A new study suggests that nanoparticles can eliminate bacteria resistant to antibiotics.
Scientists from the Swiss Federal Laboratories for Materials Science and Technology and the Swiss Federal Institute of Technology-Zurich are developing nanoparticles that can detect and kill multidrug-resistant pathogens that hide inside human cells.
Bacteria are becoming ever more resistant to the antibiotics doctors throw at them. Some of these pathogens can even persist inside human cells, where antibiotics can’t reach them, leading to life-threatening infections.
These pathogens, among many others, include methicillin-resistant Staphylococcus aureus, commonly known as MRSA, which can cause severe illnesses, such as sepsis or pneumonia. MRSA is often found in hospitals — about 5 percent of patients in U.S. hospitals carry MRSA in their nose or on their skin, according to the U.S. Centers for Disease Control and Prevention.
The increasing number of staphylococcal infections that don’t respond to antibiotic treatment are of particular concern.

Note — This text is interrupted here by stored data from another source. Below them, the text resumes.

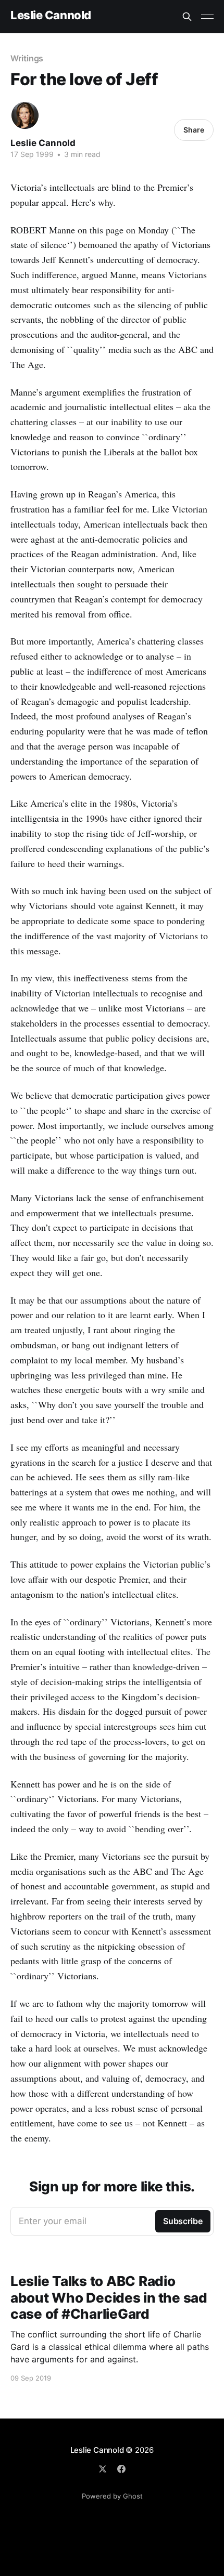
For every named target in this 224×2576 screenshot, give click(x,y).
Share (193, 129)
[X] (102, 2469)
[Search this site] (187, 16)
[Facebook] (121, 2469)
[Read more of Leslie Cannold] (25, 115)
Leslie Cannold (50, 15)
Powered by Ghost (112, 2496)
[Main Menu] (207, 16)
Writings (26, 58)
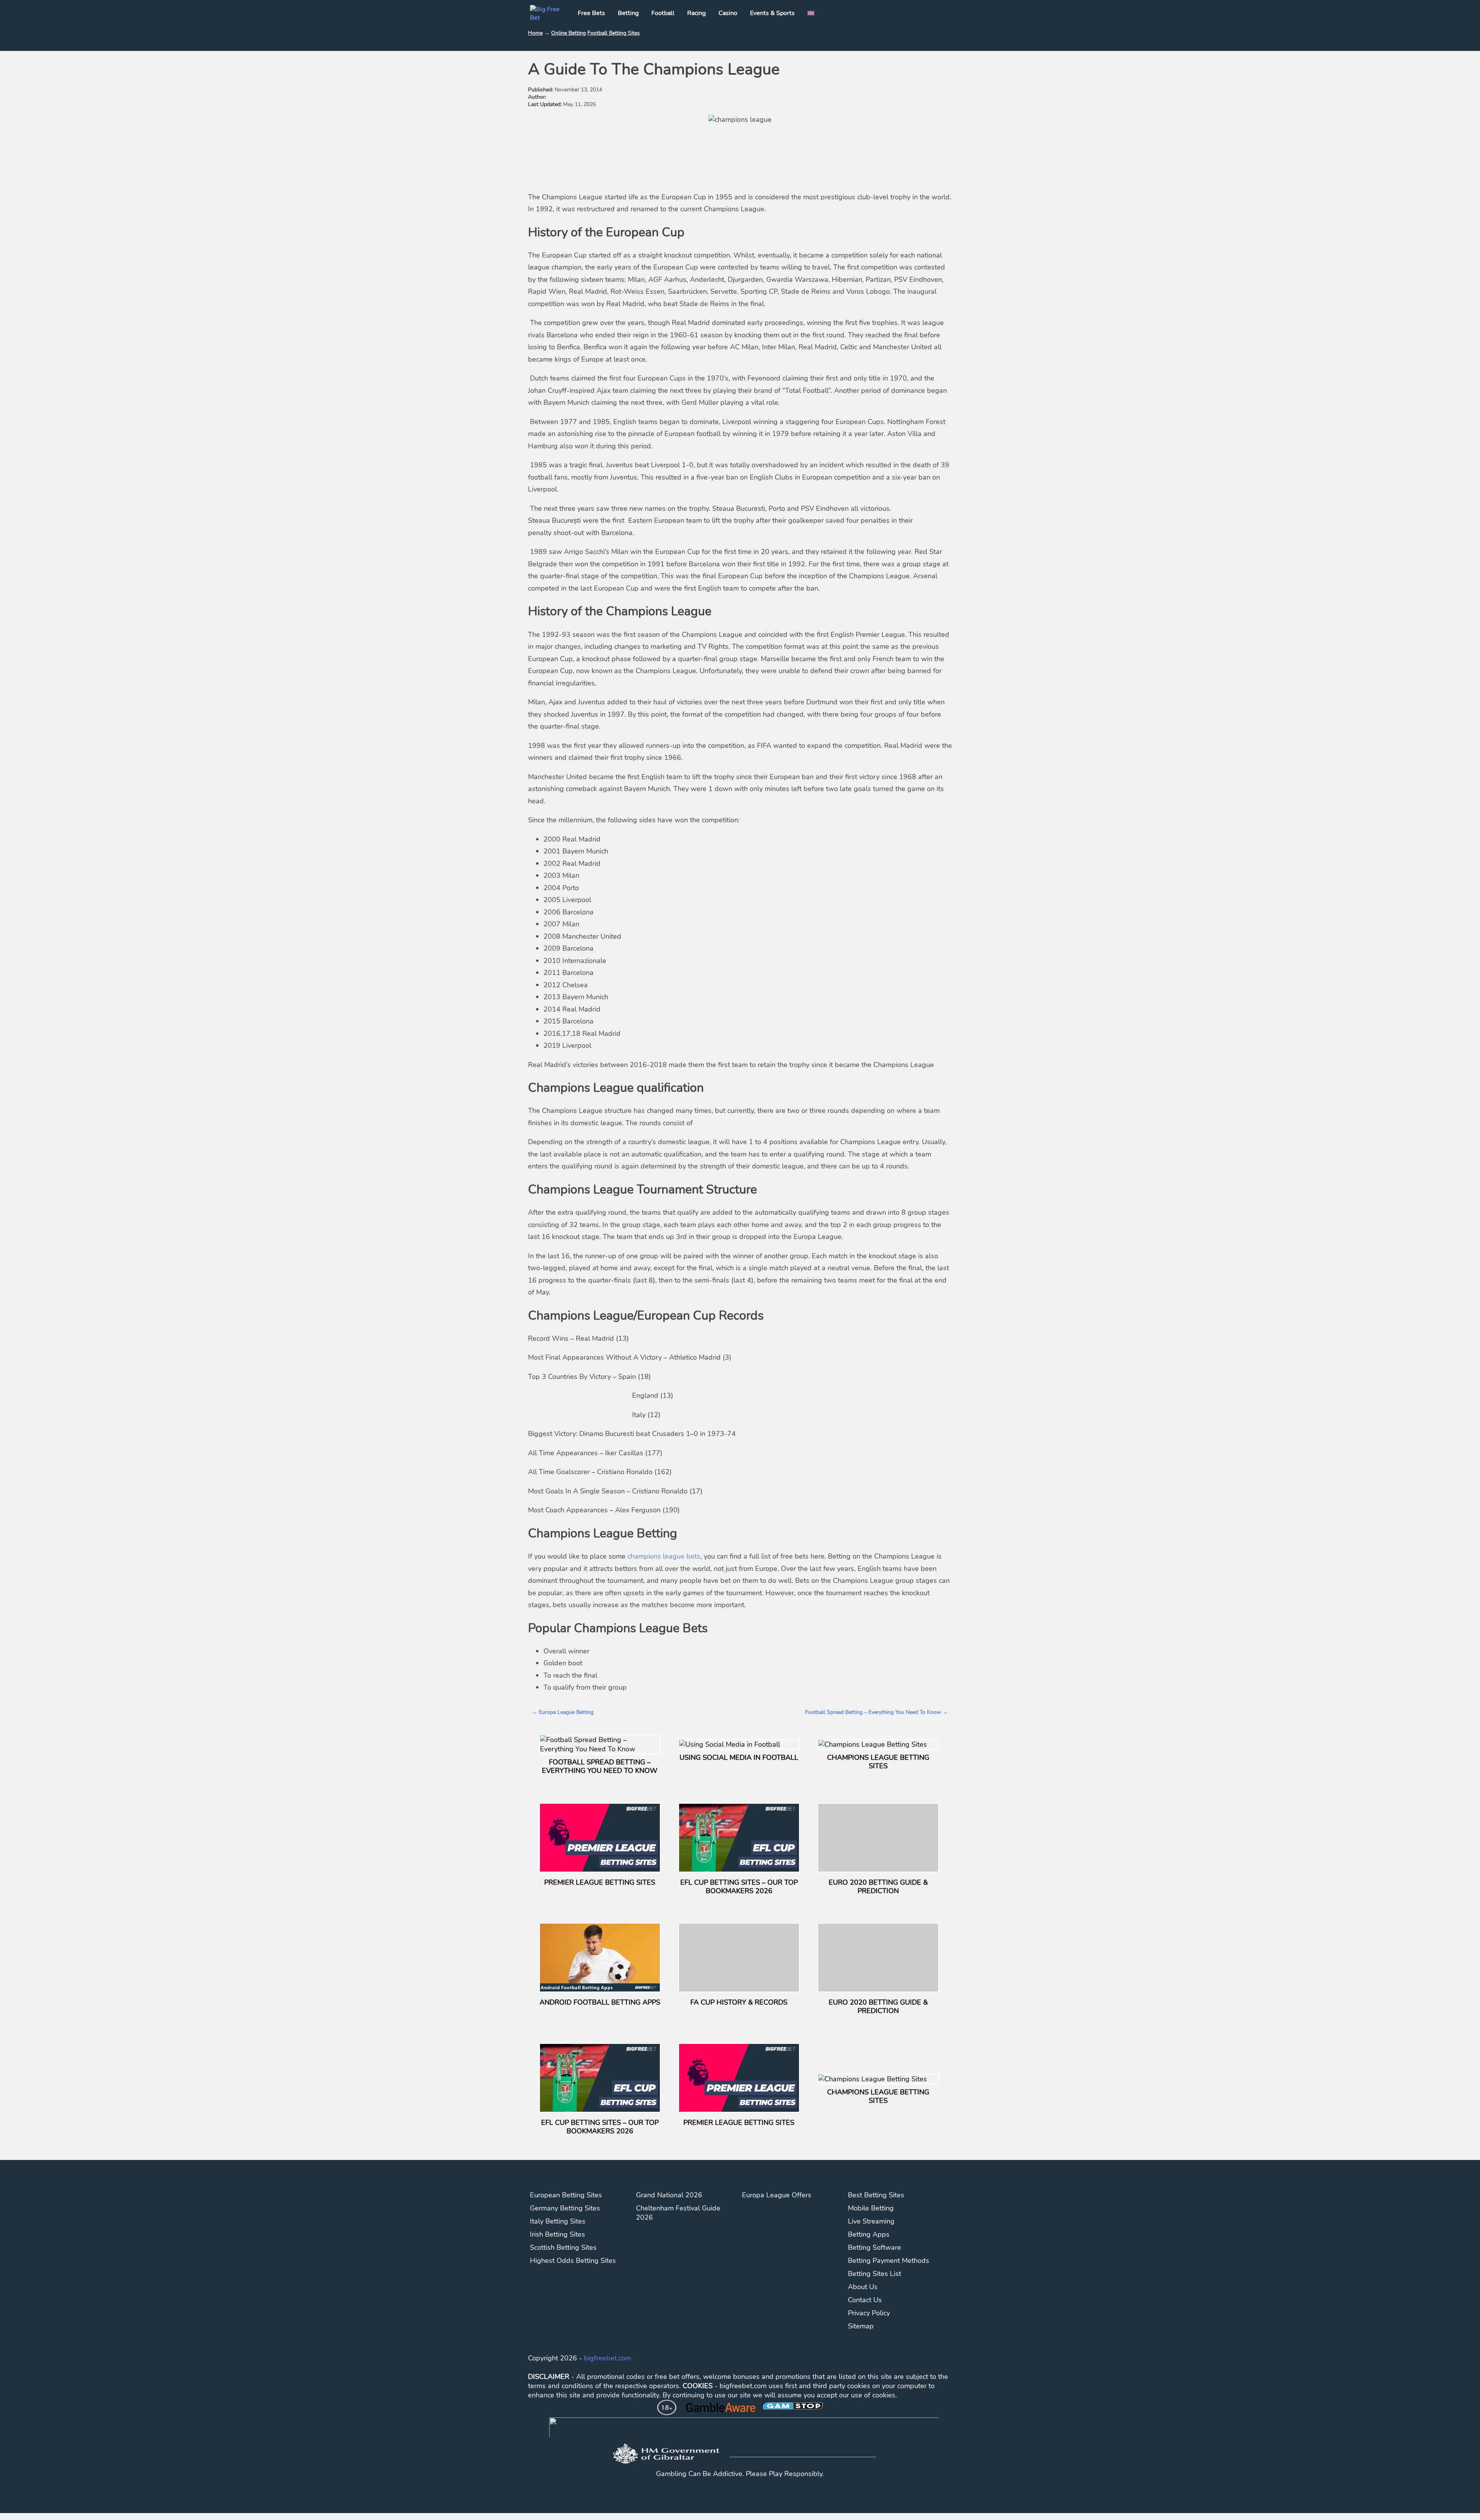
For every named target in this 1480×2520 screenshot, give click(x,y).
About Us (863, 2286)
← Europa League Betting (563, 1712)
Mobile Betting (871, 2208)
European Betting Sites (566, 2195)
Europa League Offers (776, 2195)
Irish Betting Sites (557, 2234)
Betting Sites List (874, 2273)
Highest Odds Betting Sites (573, 2260)
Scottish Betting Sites (563, 2247)
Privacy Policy (869, 2313)
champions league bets (663, 1556)
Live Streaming (871, 2221)
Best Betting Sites (876, 2195)
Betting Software (874, 2247)
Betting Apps (869, 2234)
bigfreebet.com (607, 2358)
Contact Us (865, 2300)
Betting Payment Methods (888, 2260)
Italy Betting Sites (557, 2221)
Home (535, 33)
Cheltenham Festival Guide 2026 (678, 2213)
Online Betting (568, 33)
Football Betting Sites (613, 33)
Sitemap (861, 2326)
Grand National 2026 (669, 2195)
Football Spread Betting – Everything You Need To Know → (876, 1712)
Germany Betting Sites (565, 2208)
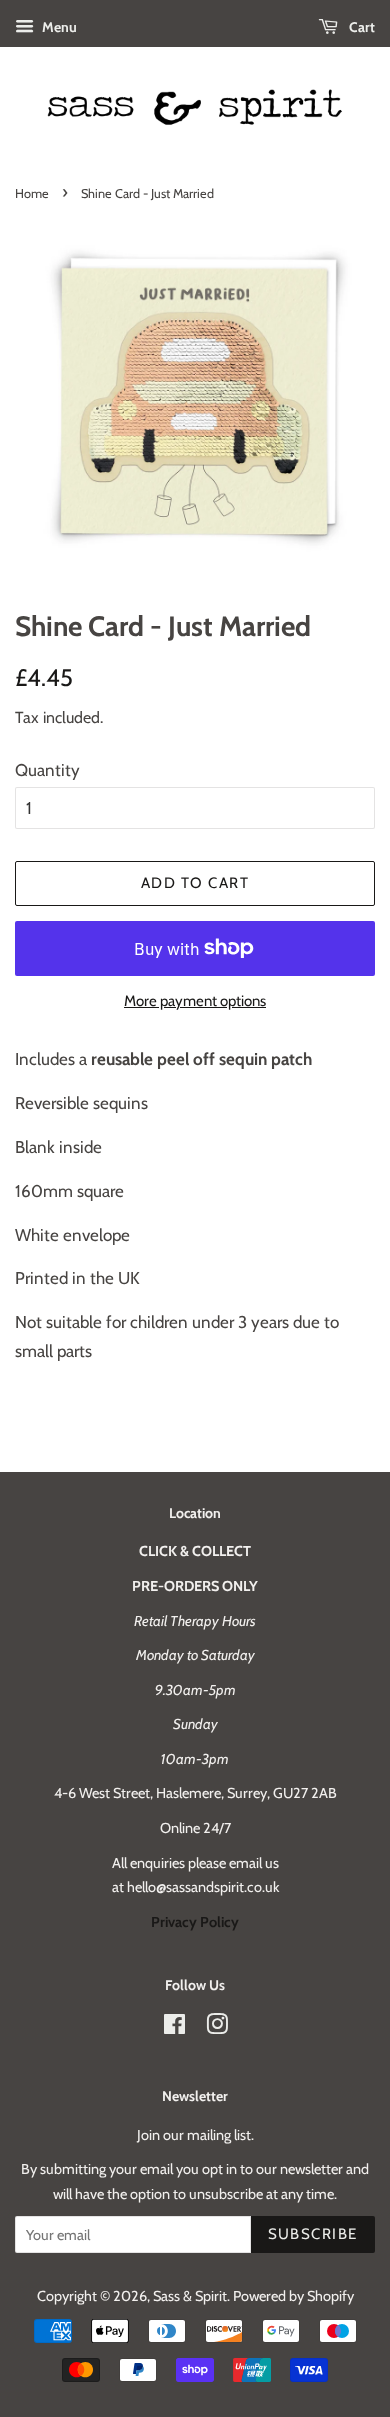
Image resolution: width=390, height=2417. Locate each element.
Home (32, 193)
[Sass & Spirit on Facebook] (174, 2028)
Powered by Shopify (293, 2296)
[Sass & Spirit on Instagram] (217, 2028)
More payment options (195, 1001)
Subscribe (313, 2234)
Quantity (47, 770)
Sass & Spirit (190, 2296)
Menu (58, 27)
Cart (360, 27)
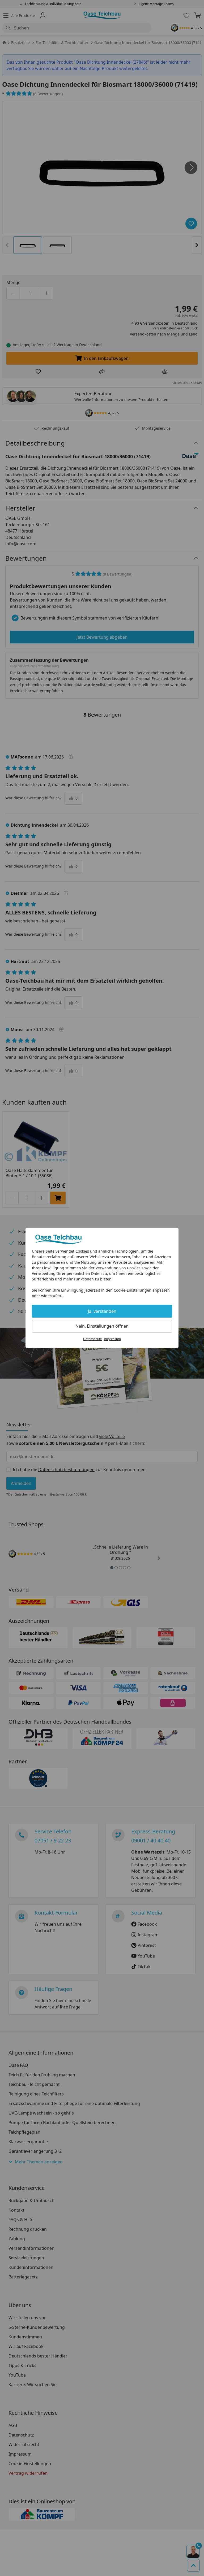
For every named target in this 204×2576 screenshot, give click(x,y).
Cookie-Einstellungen (132, 1290)
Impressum (112, 1339)
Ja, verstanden (102, 1311)
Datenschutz (92, 1339)
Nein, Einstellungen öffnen (102, 1326)
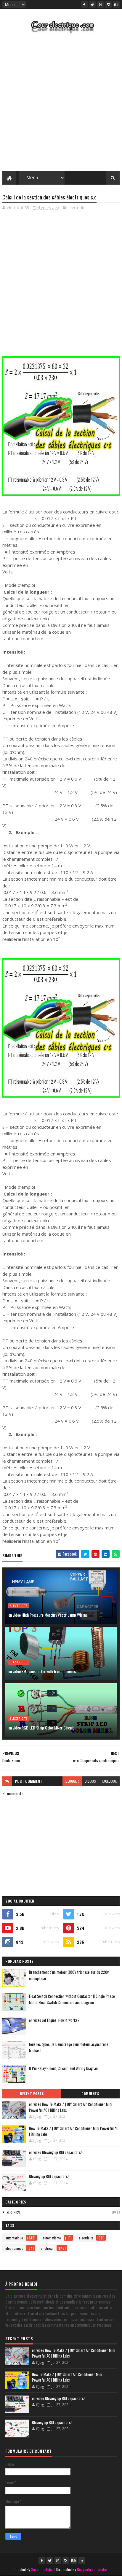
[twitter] (92, 4)
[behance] (116, 4)
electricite (77, 207)
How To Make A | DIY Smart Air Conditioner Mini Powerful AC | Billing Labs (73, 2131)
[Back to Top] (81, 2560)
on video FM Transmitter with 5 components (42, 1671)
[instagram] (108, 4)
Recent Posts (32, 2093)
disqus (90, 1781)
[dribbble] (100, 4)
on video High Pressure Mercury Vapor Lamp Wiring (47, 1615)
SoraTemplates (42, 2569)
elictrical (13, 2212)
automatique (14, 2237)
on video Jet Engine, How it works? (54, 2020)
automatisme (52, 2237)
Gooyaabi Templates (92, 2569)
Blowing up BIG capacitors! (49, 2176)
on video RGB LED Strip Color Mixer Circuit (41, 1727)
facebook (109, 1781)
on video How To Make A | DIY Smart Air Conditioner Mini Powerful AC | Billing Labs (70, 2107)
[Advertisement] (61, 104)
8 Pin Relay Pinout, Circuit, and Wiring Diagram (64, 2068)
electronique (14, 2248)
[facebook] (84, 4)
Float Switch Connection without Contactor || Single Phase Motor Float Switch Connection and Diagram (72, 1999)
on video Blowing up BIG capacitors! (55, 2152)
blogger (72, 1781)
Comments (90, 2093)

In order to reach the germs inside the cells, the Swiss researchers have developed nanoparticles that use a different method of action compared with conventional antibiotics.
Unlike antibiotics, which have difficulty penetrating human cells, the smaller nanoparticles can easily penetrate the affected cells’ membranes to destroy the bacteria.
The team led by Inge Herrmann and Tino Matter used cerium oxide, which has antibacterial and anti-inflammatory properties in its nanoparticle form.
The nanoparticles were combined with bioglass, a bioactive ceramic material with regenerative properties. It has a wide range of medical uses, including bone and soft-tissue reconstruction.
The combination of cerium oxide and bioglass has already been used for wound adhesives. The properties of the nanoparticles effectively stopped bleeding, reduced inflammation and accelerated healing. The novel particles also showed significantly higher effectiveness against bacteria, and the treatment seemed to be tolerated by human cells.
The researchers synthesized nanoparticle hybrids comprised of cerium oxide and bioglass, and were able to show interactions between the nanoparticles, human cells and germs using electron microscopy and several other methods.
The experiment showed bacteria inside infected cells that were treated with these nanoparticles began to dissolve. When researchers blocked the cells’ uptake of hybrid particles, there was no antibacterial effect.
Though it’s known that some metals have antimicrobial properties, scientists don’t yet understand exactly why the nanoparticles work. They assume the nanoparticles affect the cell membrane of the bacteria, creating reactive oxygen species that lead to their destruction. Since the membrane of human cells is structurally different, they are not affected.
The Swiss researchers have patented the new technology, and the next step is to further perfect the structure and composition of the nanoparticles.
The study was published in the journal Nanoscale in the “Emerging Investigator Collection 2021.”